Под густыми усами расплылась довольная улыбка.

— Вы знакомы с моей музыкой? Я знаю, что моя соната исполнялась на одном из скромных концертов в Лондоне. Но то, что вы слышали обо мне и помните мое имя, удивительно!

Его действительно сразили наповал познания Эйдриана. Казалось, что он, дабы выразить свои эмоции, сейчас разразится слезами или упадет в обморок. Среди молодых представителей богемы считалось модным выставлять на всеобщее обозрение свои чувства, которые являлись как бы другой стороной сильных, экспрессивных эмоций, выраженных в их музыке или ином виде творчества.

Глядя в окно на сад, композитор вновь предался высоким мечтам. Аттила, может быть, немножко глуп, но не скандалист, как Стефан, решил Эйдриан. Возможно, именно венгр — любовник герцогини, а не поляк. Черт, может статься, что оба.

А впрочем, может, и все.

Подобная мысль разозлила его.

Без слов ясно, что Стефан не поедет в Англию, но другие могли поехать с герцогиней. Он бы разрешил, но сейчас, сидя за столом, Эйдриан внезапно решил, что никто из приближенных Софии Роли не будет сопровождать ее в Девон.

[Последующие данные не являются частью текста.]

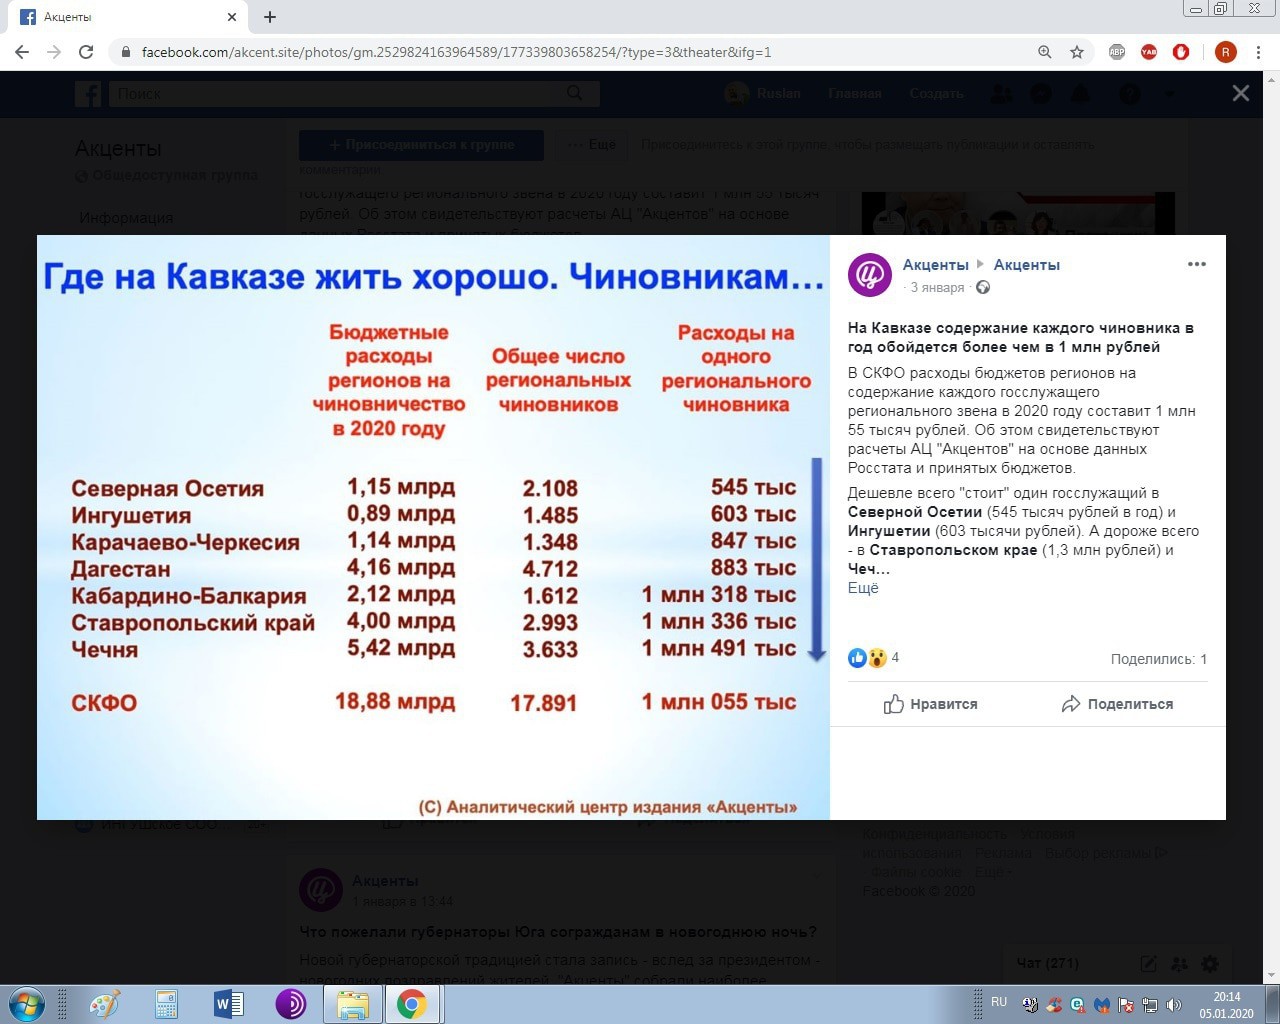Open Chrome profile R avatar

coord(1225,52)
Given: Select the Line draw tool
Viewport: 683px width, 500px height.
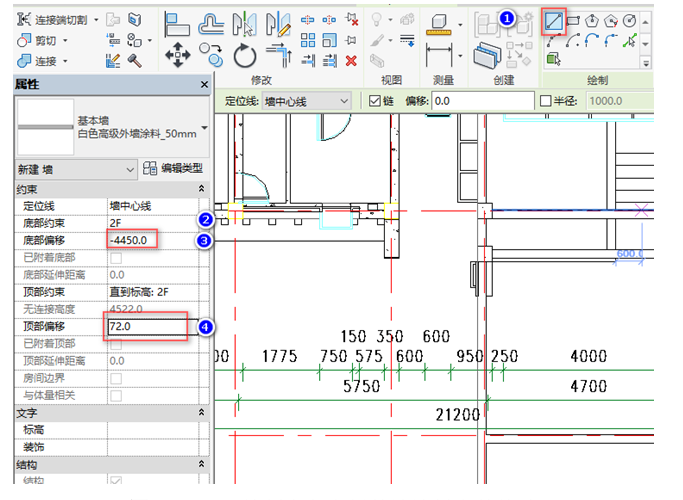Looking at the screenshot, I should pyautogui.click(x=555, y=20).
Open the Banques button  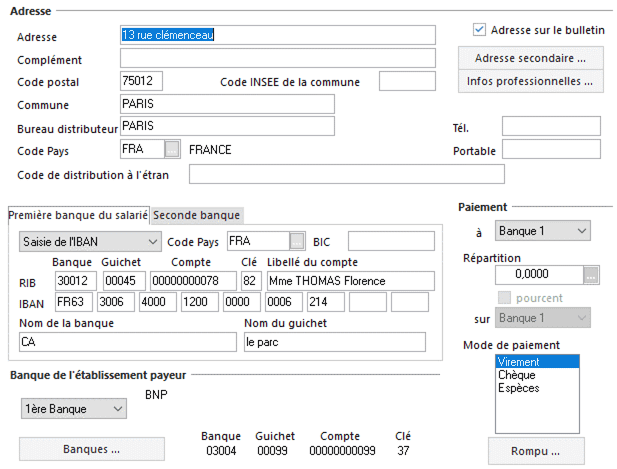tap(92, 449)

— Позвольте мне продолжить знакомство, — обратился к Эйдриану мужчина, сидевший ближе всех. — Я Жак Деларош, а красивый мошенник слева от меня — Дитер Вюрцер.

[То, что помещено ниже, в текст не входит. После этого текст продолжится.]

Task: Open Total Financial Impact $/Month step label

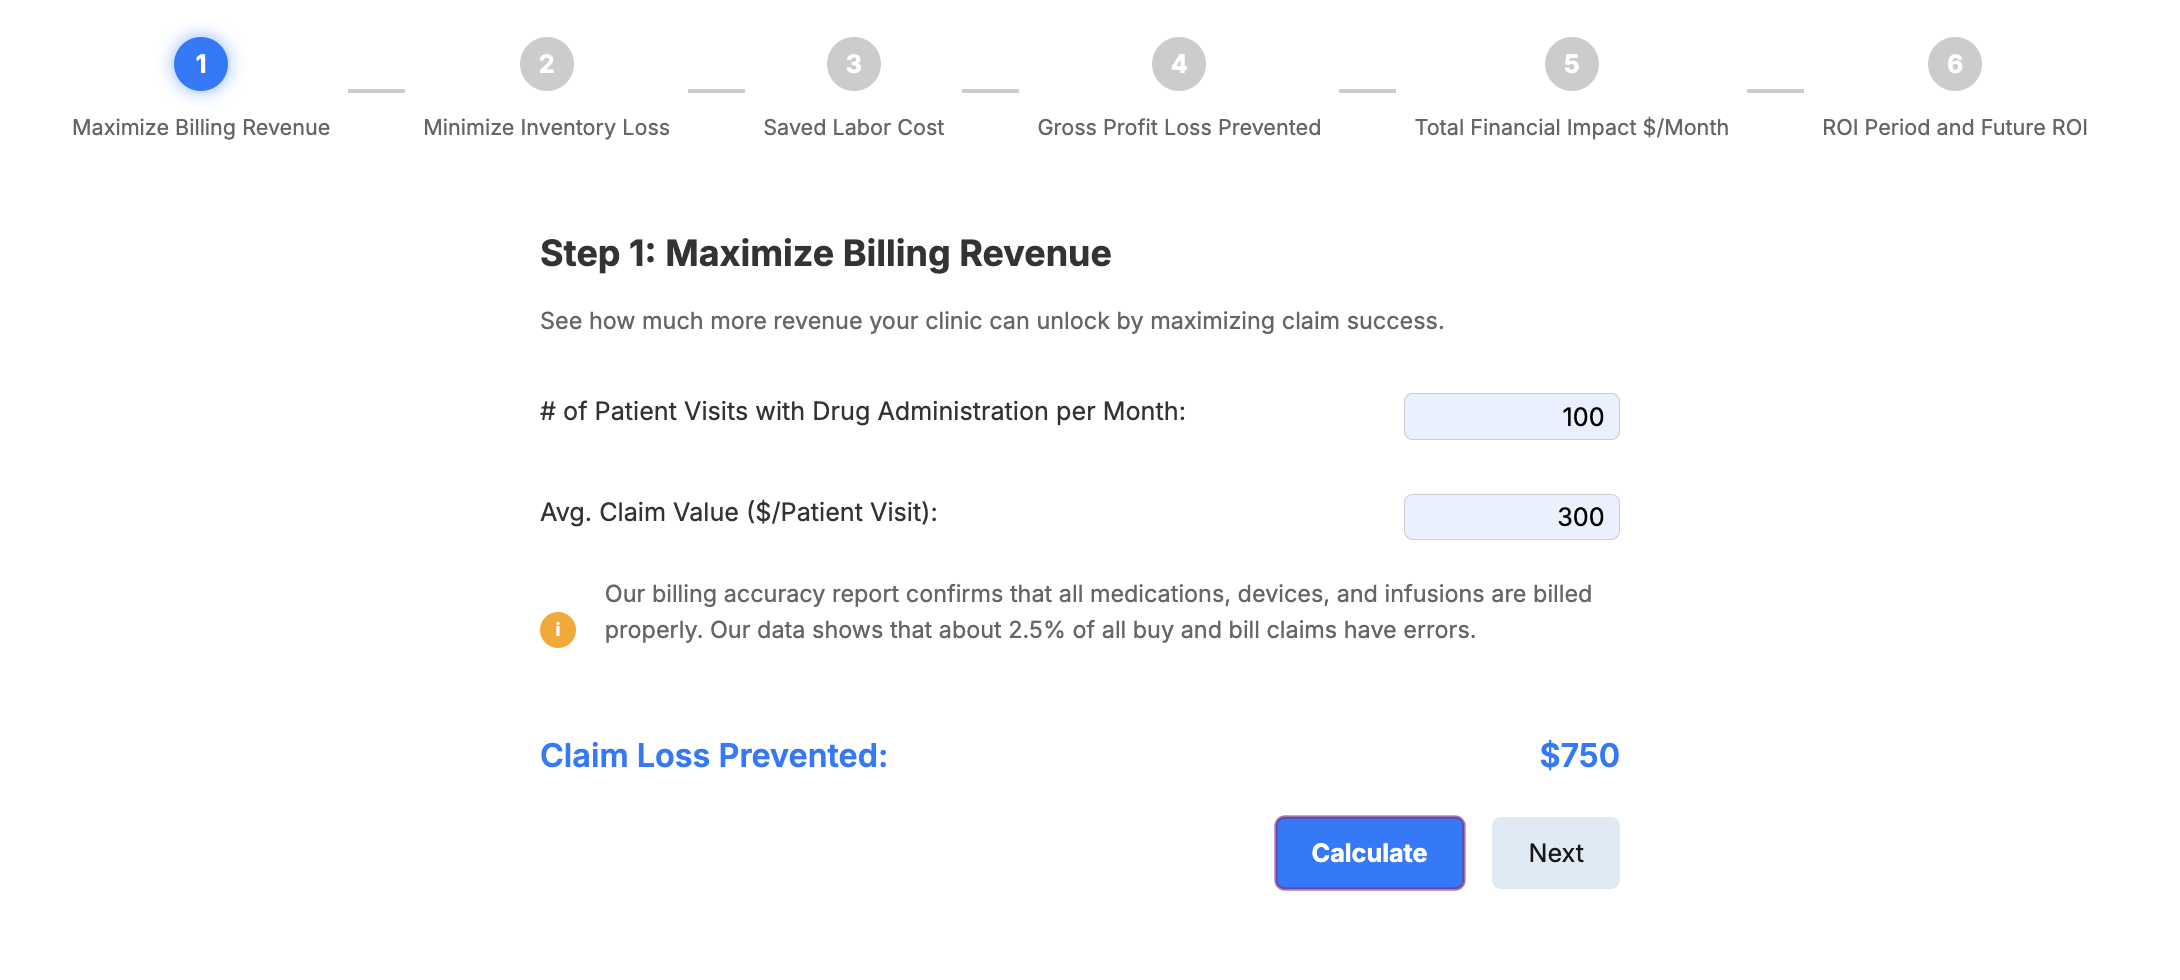Action: tap(1571, 128)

Жак представлял собой элегантного молодого человека с красивыми чертами лица и принадлежал к тому сорту мужчин, которые скорее останутся голодными, чем откажутся от модного пальто. Блондин Дитер, фамилия которого говорила о его незнатном происхождении, обладал большим благородством, чем Стефан, назвавшийся польским принцем.

Эйдриан снова воспользовался информацией Чарлза.

— Как приятно познакомиться с таким талантливым поэтом, а также с одним из многообещающих молодых писателей Пруссии! — воскликнул он.

Два поэта, писатель и композитор, подумал Эйдриан. И все иностранцы. Стоит заметить, что среди них нет художника. Этот человеческий зверинец явно не укомплектован. Эйдриан расценил такой факт как упущение со стороны герцогини. Спонтанная экстравагантность, возможно, и очаровательна, пока преднамеренное потакание своим слабостям не требует расплаты.

— А вы художник? — поинтересовался Дитер.

— Нет.

Все трое посмотрели на него более внимательно. Аттила по-прежнему держался невозмутимо.

— Вы не знаете, чем вызвана внезапная суматоха? Что-то случилось? — спросил Жак. — Шум разбудил меня ни свет ни заря.

— Как будто слуги перевернули все вверх дном, как бывает во время генеральной уборки, — пожаловался Дитер. — Один из них ворвался в мою комнату, чтобы забрать серебро.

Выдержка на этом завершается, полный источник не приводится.